The Republican version of the market structure bill, the Clarity Act, has already passed in the House with broad bipartisan support, receiving 71 Democratic votes. The Senate’s version, meanwhile, has faced limited Democratic backing so far, despite efforts by both parties to build consensus. The Democrats’ framework highlights significant differences with the Republican approach, particularly on DeFi oversight and ethics provisions. While the GOP has pushed for a streamlined, expedited process, the Democrats argue that a durable regulatory framework cannot be rushed.
The current leadership structure at the CFTC further complicates the legislative outlook. The agency is currently led by a single acting chair, Caroline Pham, following the departure of all other commissioners. The Senate is expected to consider Trump’s nominee, Brian Quintenz, to replace Pham, but four additional seats remain unfilled. The absence of Democratic voices on the CFTC and the SEC is a core concern for the pro-crypto Democrats, who stress that a bipartisan process is essential for long-term stability in digital asset markets.

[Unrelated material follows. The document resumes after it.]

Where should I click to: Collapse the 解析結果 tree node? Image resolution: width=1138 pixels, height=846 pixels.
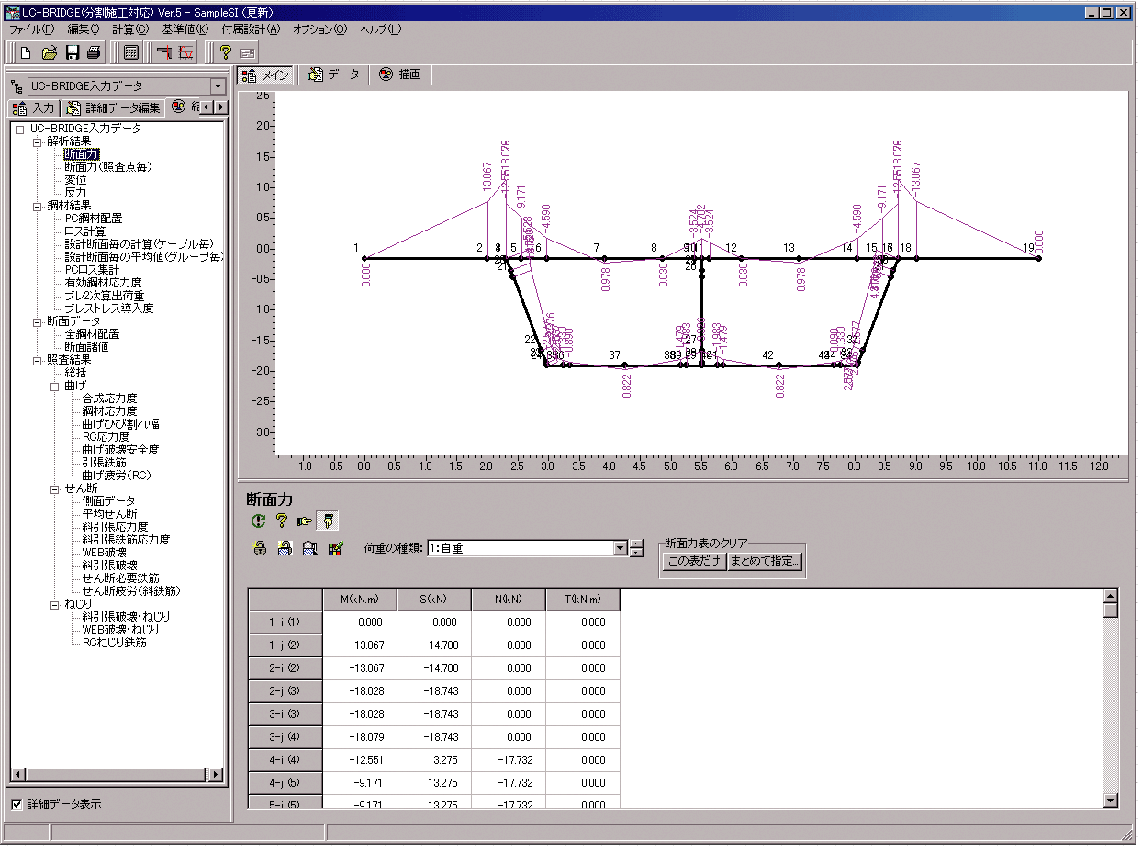[x=37, y=142]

With both parties now circulating detailed legislative frameworks, the path forward hinges on the ability to reconcile differences over ethics, DeFi oversight, and regulatory timelines. The Senate Banking Committee, where the bill is expected to originate, is likely to become a focal point for negotiations. Given the importance of securing at least seven Democratic votes for the bill to pass, the framework’s success will depend on whether the key crypto-friendly Democrats can be convinced to support a final version.